しのぶれど 色に出でにけり わが恋は
ものや思ふと 人の問ふまで
平兼盛
平兼盛(たいらのかねもり)。
名前は似ているけれど、平清盛とは関係がない。
平清盛は「桓武平氏」、この人は光孝天皇から出ている「平氏」。
肩書がないから、もちろん身分は低い。
歌は、前の歌に続いて「忍ぶ恋」の歌ですね。
これは、そういう題を出されて歌を詠んだ「題詠(だいえい)」です。
歌の競い合いである「歌合(うたあわせ)」の席で、次に出てくる壬生忠見(みぶのただみ)の歌と競い合った歌です。
歌を見ていきましょう。
ちょっと、引っかかりそうなのは「色」でしょうか。
顔色、表情、そぶり、態度、など、外に現れたようすですね。
「ものや思ふと」は「『恋に悩んでいるのか』と」ですね。
《や》は疑問の係助詞、《思ふ》は、だから、連体形です。
で、歌の意味はむずかしくない。
隠して隠して、隠し通したつもりでいたけれども、あの人に対する私の思いは外に見えてしまっていたのですね。
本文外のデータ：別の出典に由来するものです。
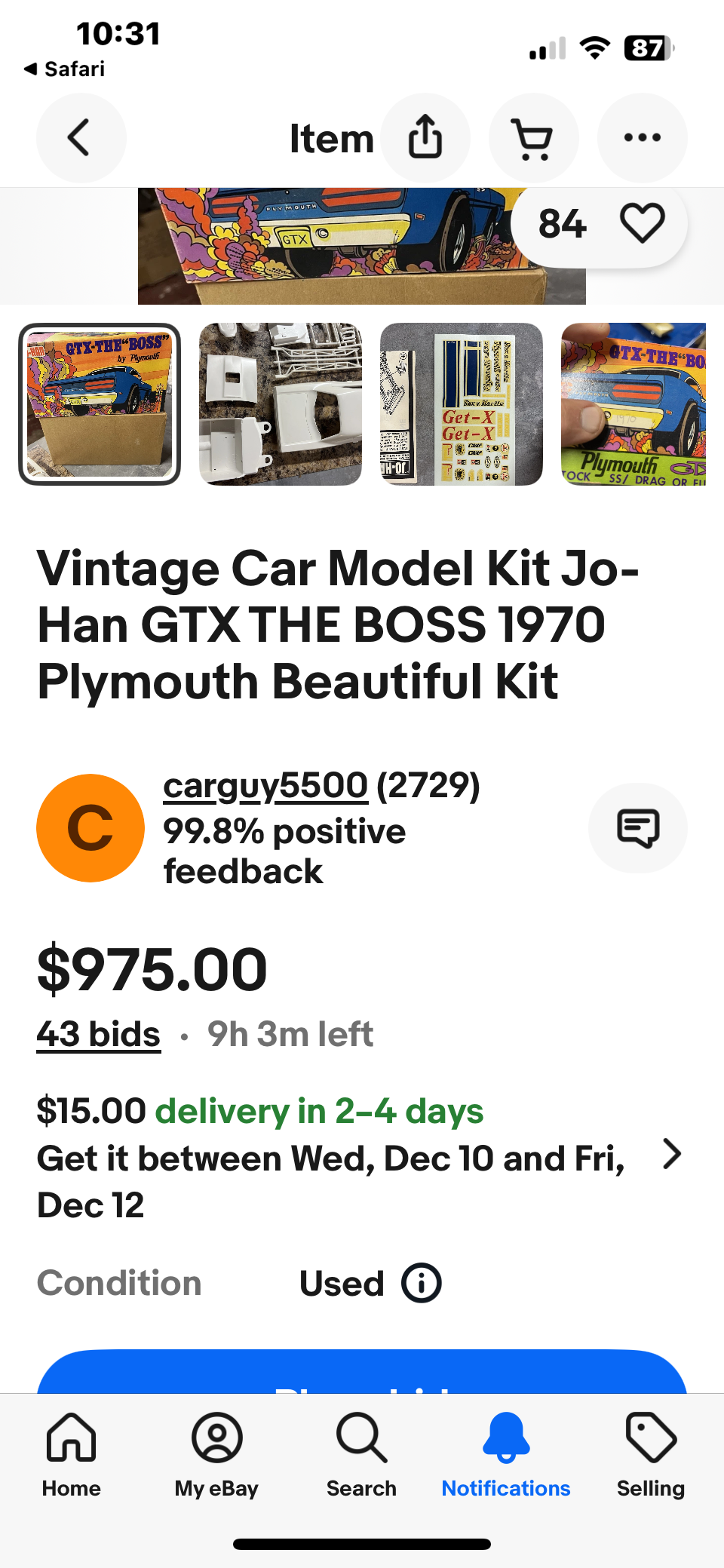Open Notifications tab
The width and height of the screenshot is (724, 1568).
506,1455
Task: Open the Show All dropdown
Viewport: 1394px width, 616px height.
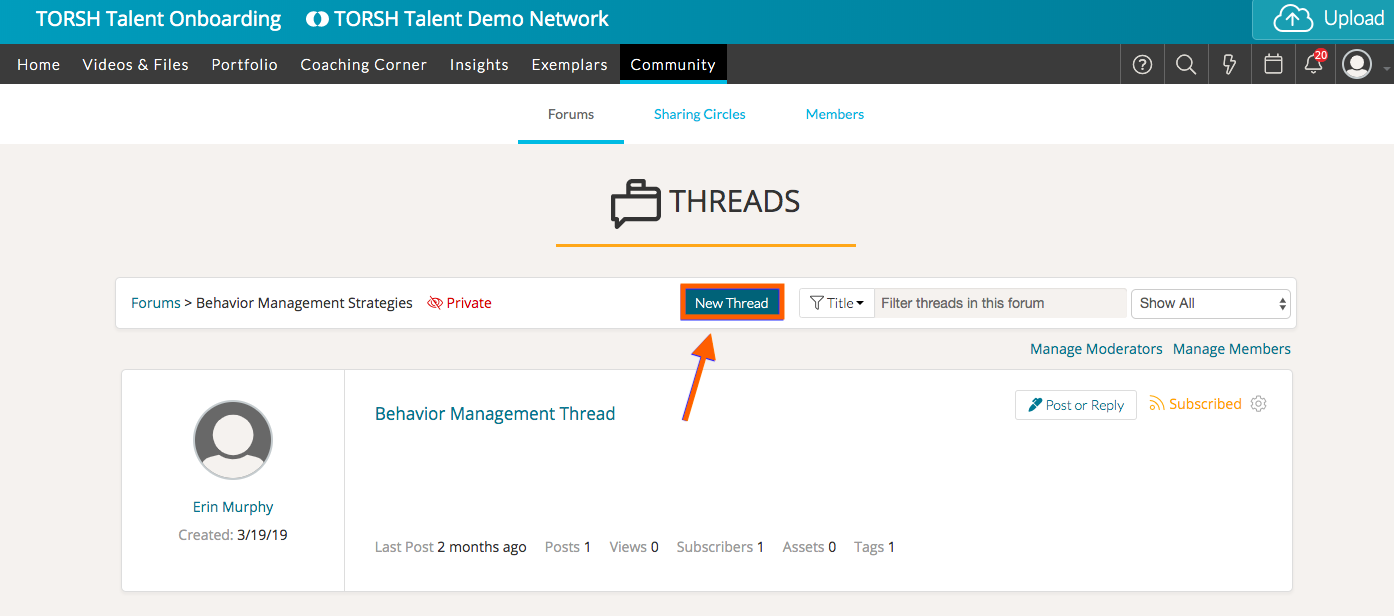Action: point(1210,303)
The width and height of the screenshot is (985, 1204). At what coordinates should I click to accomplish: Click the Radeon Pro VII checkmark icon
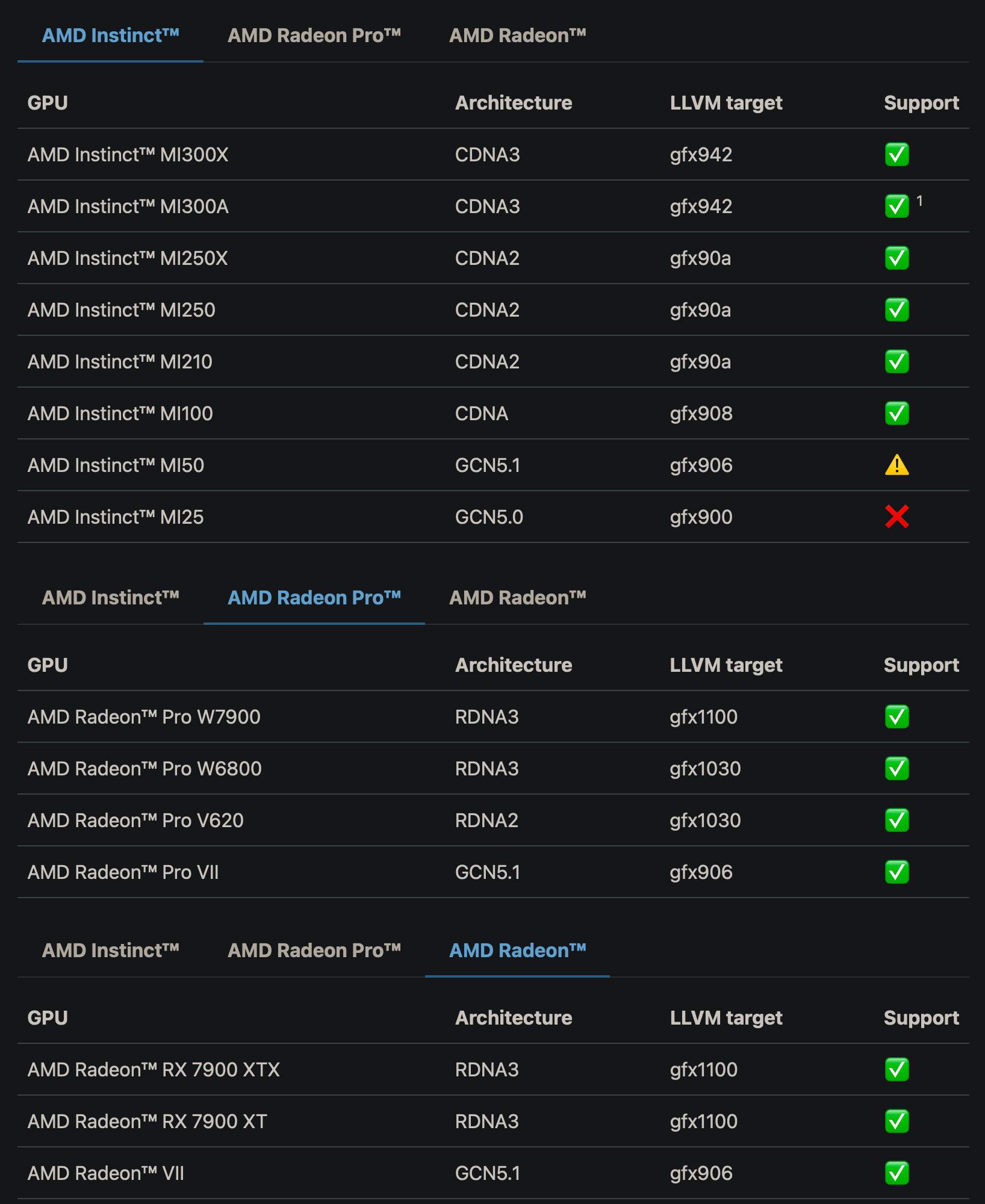896,872
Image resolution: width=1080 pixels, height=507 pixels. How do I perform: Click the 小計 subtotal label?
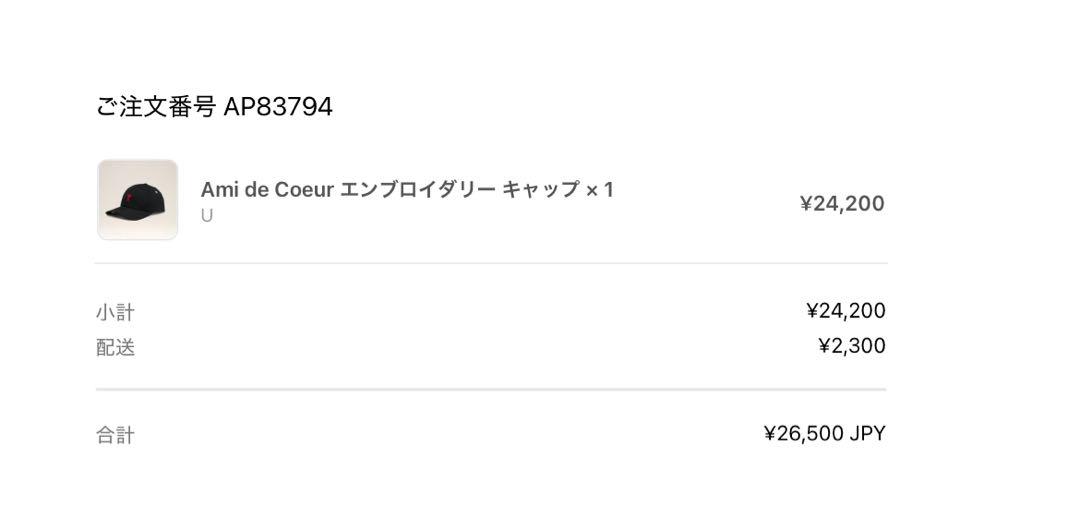tap(115, 313)
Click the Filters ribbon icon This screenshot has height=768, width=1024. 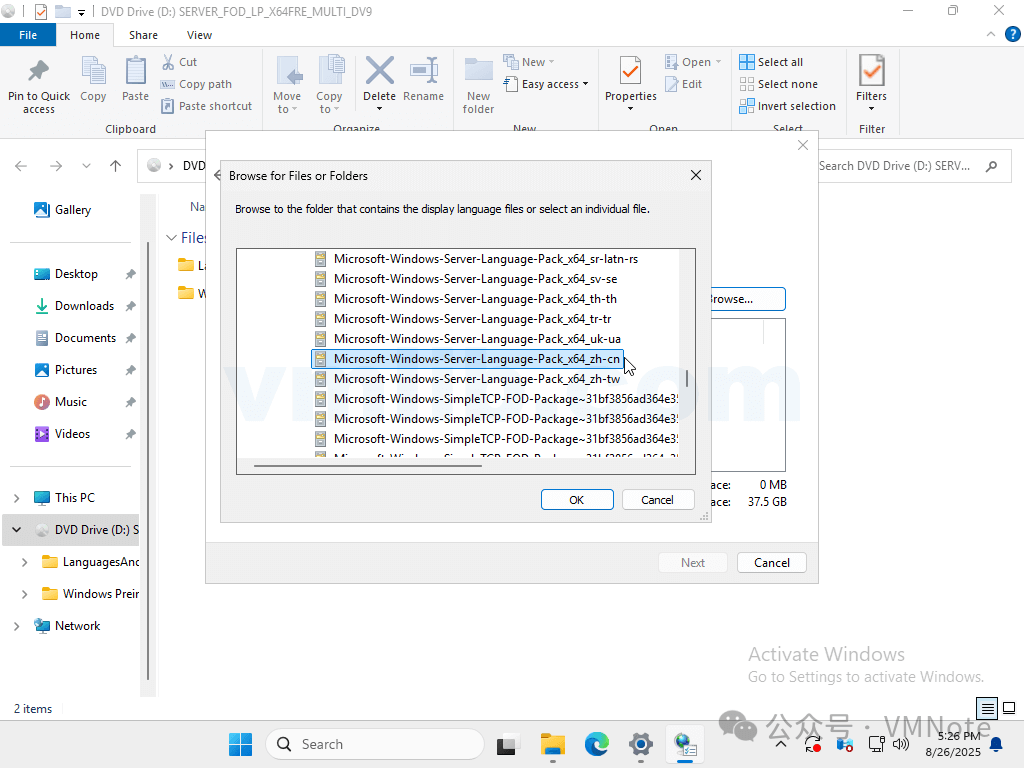point(871,72)
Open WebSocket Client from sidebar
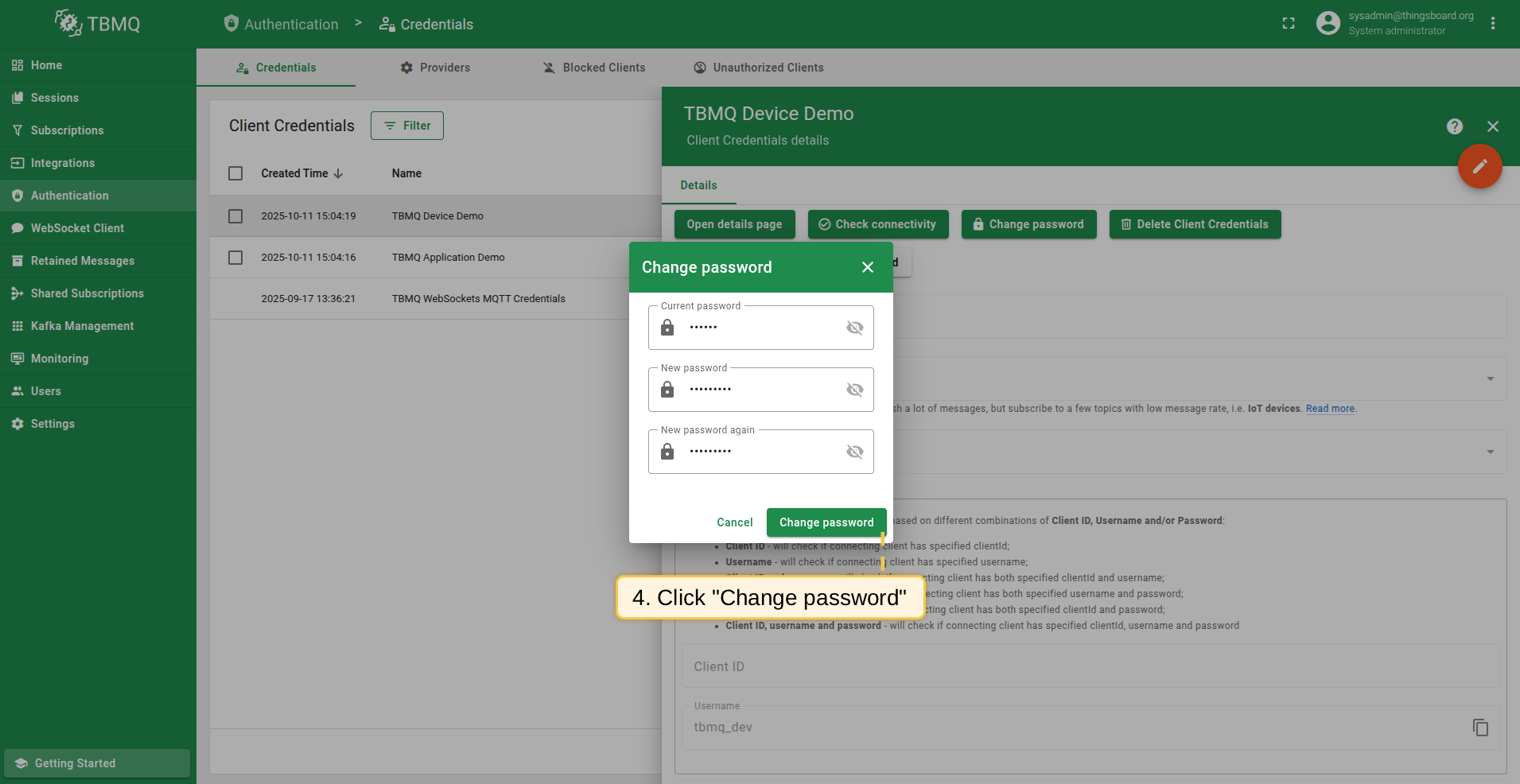 click(77, 228)
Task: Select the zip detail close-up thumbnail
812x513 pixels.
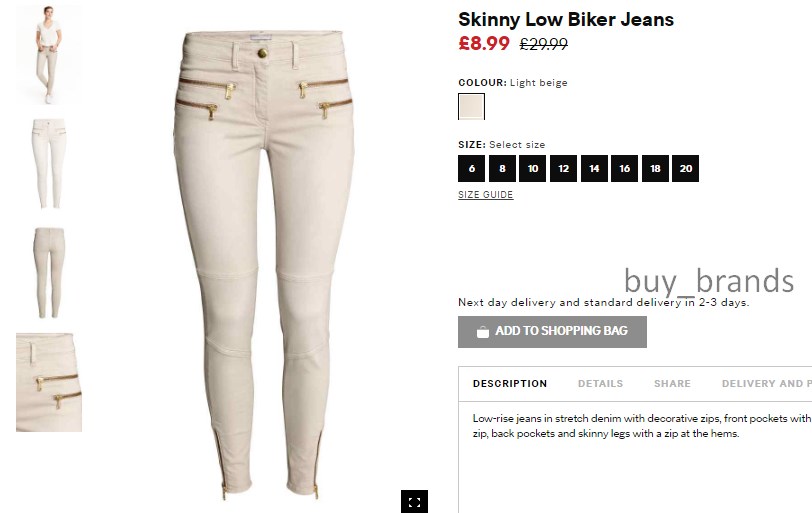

「誰かに恋をしてるのですか」 と人に尋ねられるほどに。
まあ、バレちゃいますね、若い人の恋は。
すぐにわかる。
見え見え。
私みたいに、人の恋路にほとんど興味を持たない男にもわかっちゃう。
まあ、若くなくても、恋に悩めば、わかっちゃうものなのかもしれませんが・・・。